Pengamat kebijakan publik dari Universitas Trisakti, Trubus Rahadiansyah menyebut pernyataan anggota Komisi VI DPR RI, Mufti Anam sebagai bentuk keberanian politik karena menyuarakan kepentingan publik secara luas, terutama pelaku usaha mikro, kecil, dan menengah (UMKM) yang akan paling terdampak.
“Sudah mewakili kebutuhan rakyat. Terus menurut saya, suara ini harus menjadi entry point untuk membenahi mengenai regulasi yang terkait dengan BPJPH itu, jaminan halal itu, produk halal,” kata Trubus, Selasa (14/10/2025).
Seperti diketahui, Anggota Komisi VI DPR RI Mufti Anam menanggapi pernyataan Kepala BPJH Ahmad Haikal Hasan yang menyebut seluruh produk makanan, minuman, obat hingga kosmetik yang belum mengantongi sertifikat halal akan dikategorikan sebagai barang ilegal mulai 2026. Menurut Mufti, kebijakan BPJPH tersebut ngawur dan sembrono.

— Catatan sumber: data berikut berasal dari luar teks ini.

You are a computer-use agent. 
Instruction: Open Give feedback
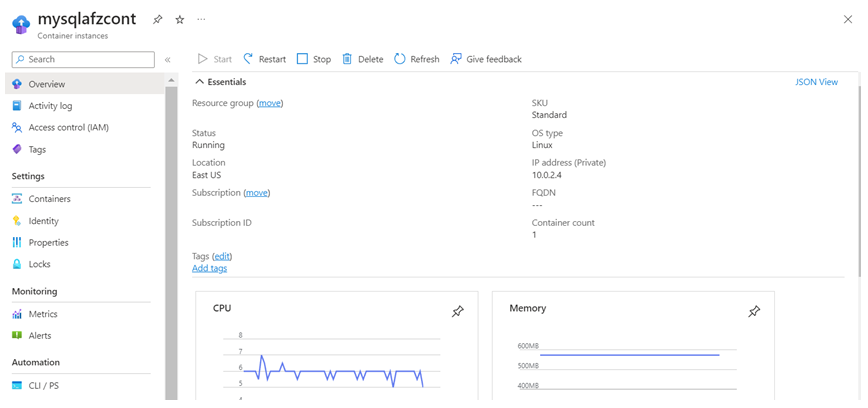click(x=486, y=59)
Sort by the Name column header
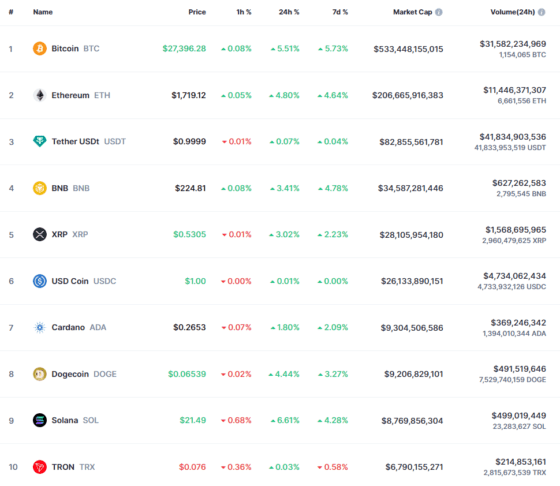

Terkait hal ini, Trubus menyebut pelaksanaan kebijakan publik idealnya tidak hanya mengikuti amanat UU secara kaku, tetapi juga harus mempertimbangkan kesiapan masyarakat dalam menerapkannya. Dalam hal ini, kewajiban sertifikasi halal yang disertai sanksi dinilai belum tepat secara timing maupun pendekatan.
Trubus mengatakan banyak pelaku UMKM masih menghadapi tantangan akses terhadap proses sertifikasi, baik dari sisi biaya, birokrasi, hingga kurangnya sosialisasi yang merata.

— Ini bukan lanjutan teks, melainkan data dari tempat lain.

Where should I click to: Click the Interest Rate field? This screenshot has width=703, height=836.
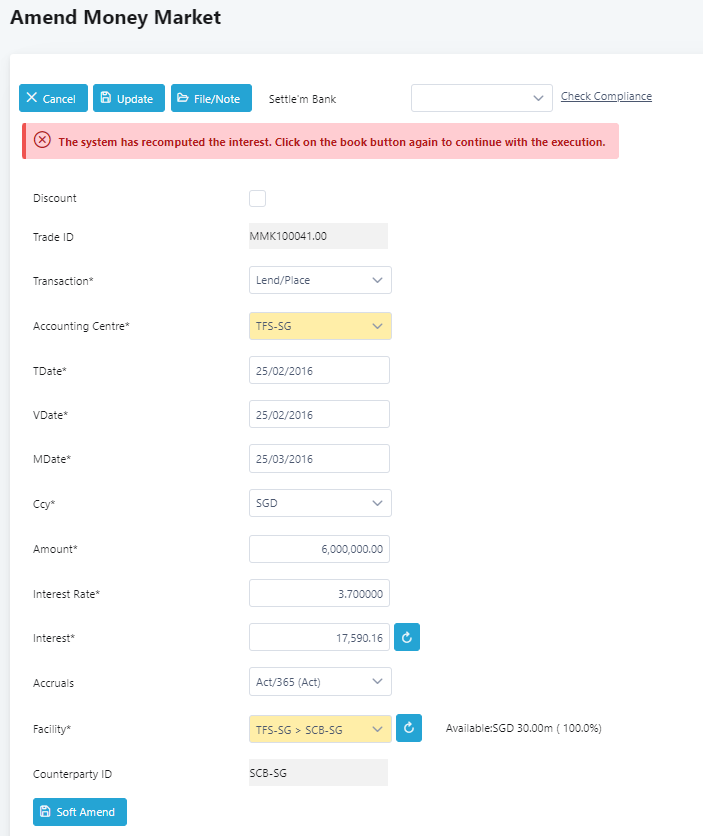319,593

“UMKM justru akan menjadi kelompok yang paling dirugikan jika regulasi ini diterapkan secara kaku. Padahal mereka adalah tulang punggung ekonomi nasional. Kebijakan harus mendukung, bukan membebani,” tambahnya.
Lebih jauh, Trubus menilai DPR tidak hanya menjalankan fungsi pengawasan, tapi juga fungsi representasi dan advokasi terhadap aspirasi masyarakat. Ia menilai pernyataan Mufti Anam seharusnya dibaca sebagai evaluasi terhadap regulasi jaminan produk halal agar lebih relevan dengan kondisi ekonomi masyarakat saat ini.

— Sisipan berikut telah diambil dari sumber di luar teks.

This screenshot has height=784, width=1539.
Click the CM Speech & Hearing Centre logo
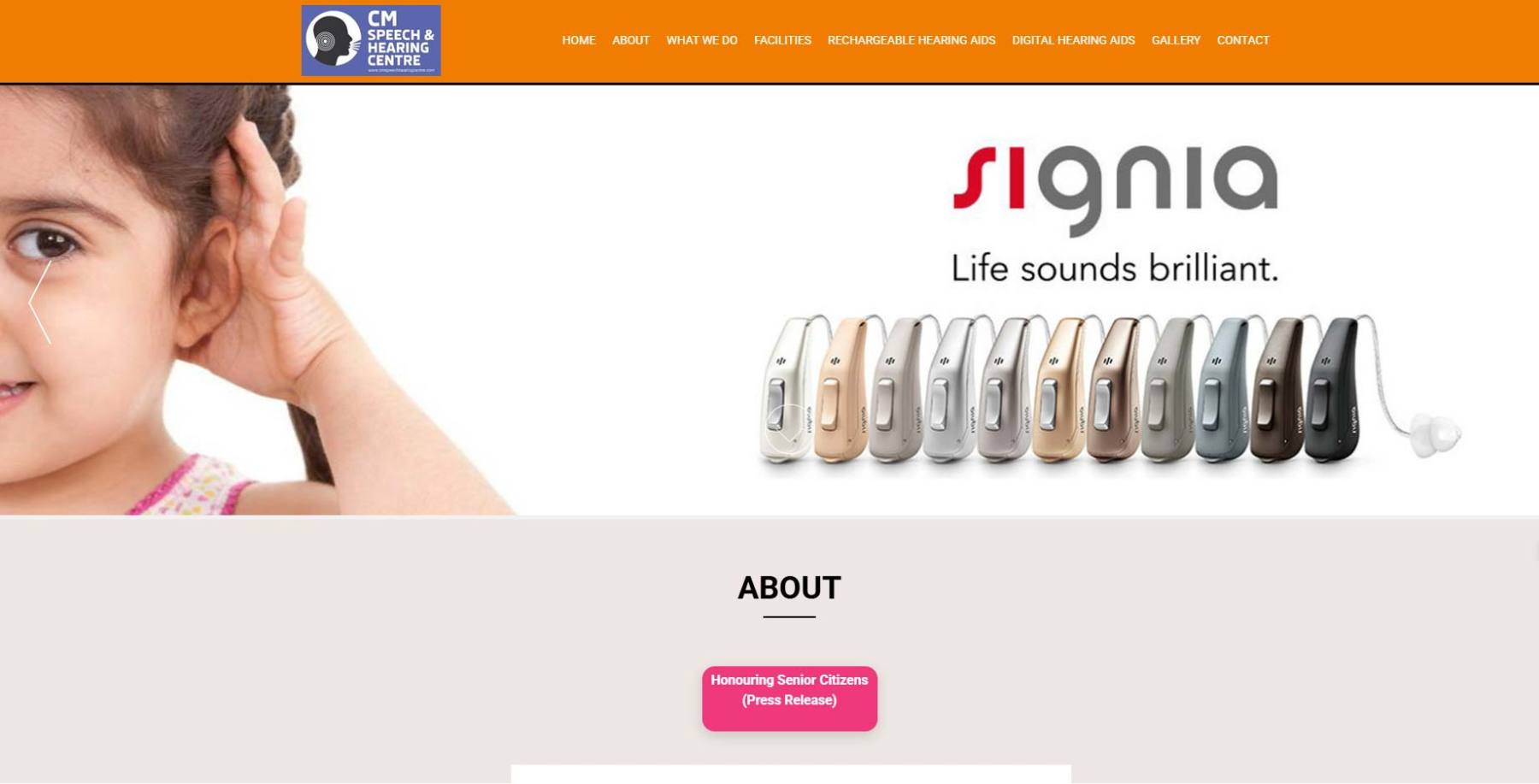(x=371, y=40)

“Langkah DPR ini penting untuk menjadi pemicu evaluasi terhadap regulasi yang ada. Tidak cukup hanya mengawasi, tapi juga aktif mengusulkan perubahan aturan yang lebih adaptif dan inklusif. Ini yang kita harapkan dari lembaga legislatif,” tegas Trubus.
Trubus pun menilai respons DPR bisa menjadi pintu masuk untuk mendorong revisi kebijakan BPJPH, dengan memperkuat partisipasi publik, transparansi, dan keberpihakan terhadap sektor usaha rakyat.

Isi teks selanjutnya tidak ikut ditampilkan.